Saturday, April 19, 2008

MARTIN BRILEY vs SICK FUCKS


What we call "religion" is really just one thing: belief in an imaginary friend. The only variation, among the Jews, Christians, Muslims and Hindus and the rest, is how friendly this God actually is.

Some sick fucks figure that God is actually a pretty evil old dude. Even weirder, they figure their particular form of silly costumes, rituals and chants are the ONLY ones that God hears, and that everybody else should be converted or destroyed. Totally insane is that these same sick fucks think God can't smite these heathens himself!
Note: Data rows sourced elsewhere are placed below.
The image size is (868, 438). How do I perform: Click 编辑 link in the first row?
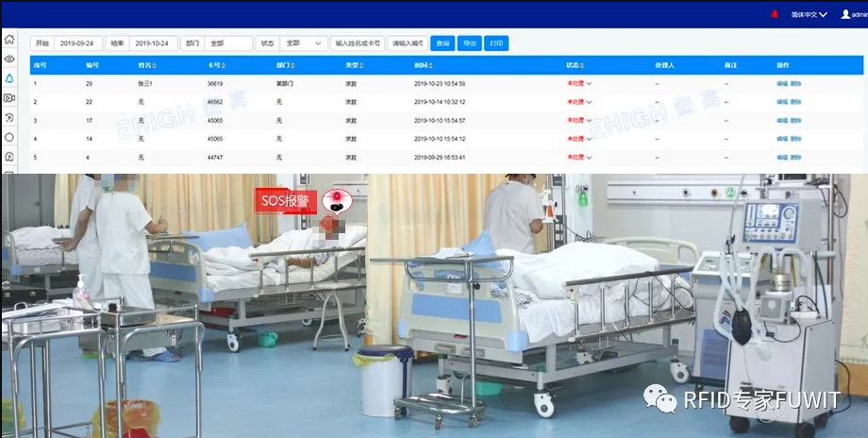781,84
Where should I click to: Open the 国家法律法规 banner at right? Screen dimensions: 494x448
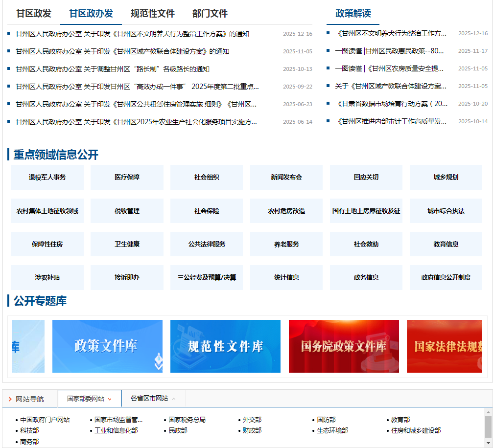tap(444, 346)
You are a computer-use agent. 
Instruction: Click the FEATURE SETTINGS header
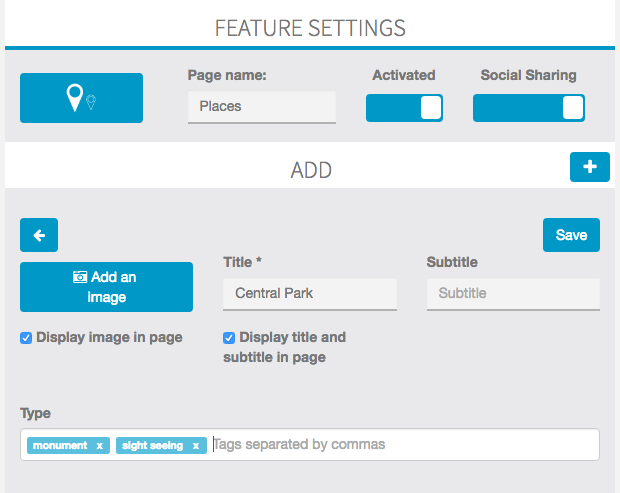(310, 27)
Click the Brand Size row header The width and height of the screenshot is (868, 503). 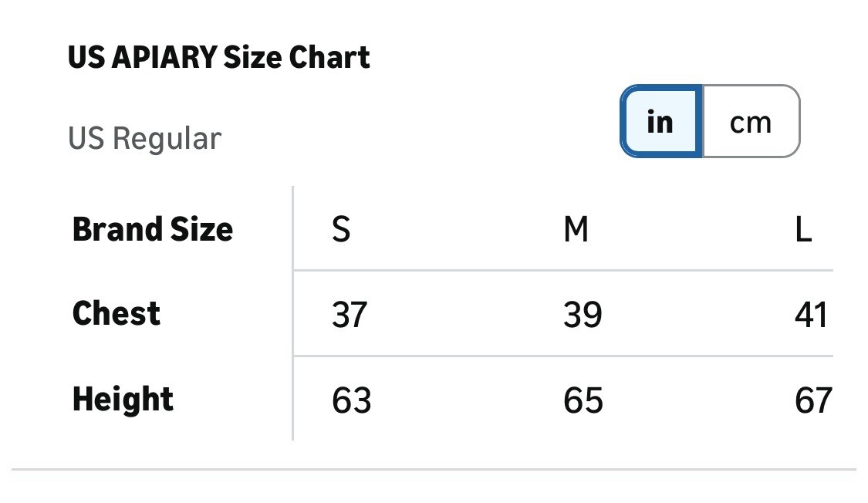click(x=153, y=229)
They think he needs them to do it for Him. Holy war! Holy shit!

Illustrating this insane and intolerant point, after nearly 20 years of solo album silence, is Martin Briley.

"ME AND MY INVISIBLE FRIEND" is from Martin's album "It Comes In Waves." Still crusty after all these years, maybe half the tracks are salty, while a few (including the title track) are more bittersweet. For other highlights, such as "Church of Disney" and "Pray For Rain," there's a thing called iTunes. Martin also has a myspace page with samples.

Here, singing as a radical Islam asshole, Martin explains why he's a sick fuck: "I wanna protect you, infect you, show you why your life is wrong. I wanna alert you, convert you, then maybe we can get along.." Maybe. Maybe not:

"I watch you every night by satellite surrounded by the things I crave
You got the floosies in Jazuzzis while I'm living in this cave.
HE promises glory, with stories of virgins in paradise
And I never had a girl in the real world so take me to the afterlife.
It'll be deja-vu all over again
We're gonna fight this holy war 'till the bitter end
Me and my invisible friend..."

Do you have a taste for misanthropic, wry, satiric, inflammatory music-making? Think you could write a hit like Briley's infamous "Salt in My Tears?" Maybe Martin can help you get it out there. If you wanna be very commercial, and write songs you think a Celine Dion or an N'Sync might perform, or a Karla DeVito or Pat Benatar, Martin could help here, too, since he's written songs for all of those (and more). For more info on how you might be able to work with Martin Briley in his studio or via tapes or Internet files sent back and forth, check out martinbriley.com.

And now...a slam at radical Islam (because, let's hasten to add, they are hijacking a fine, fine, super-fine, just plain excellent religion) here's...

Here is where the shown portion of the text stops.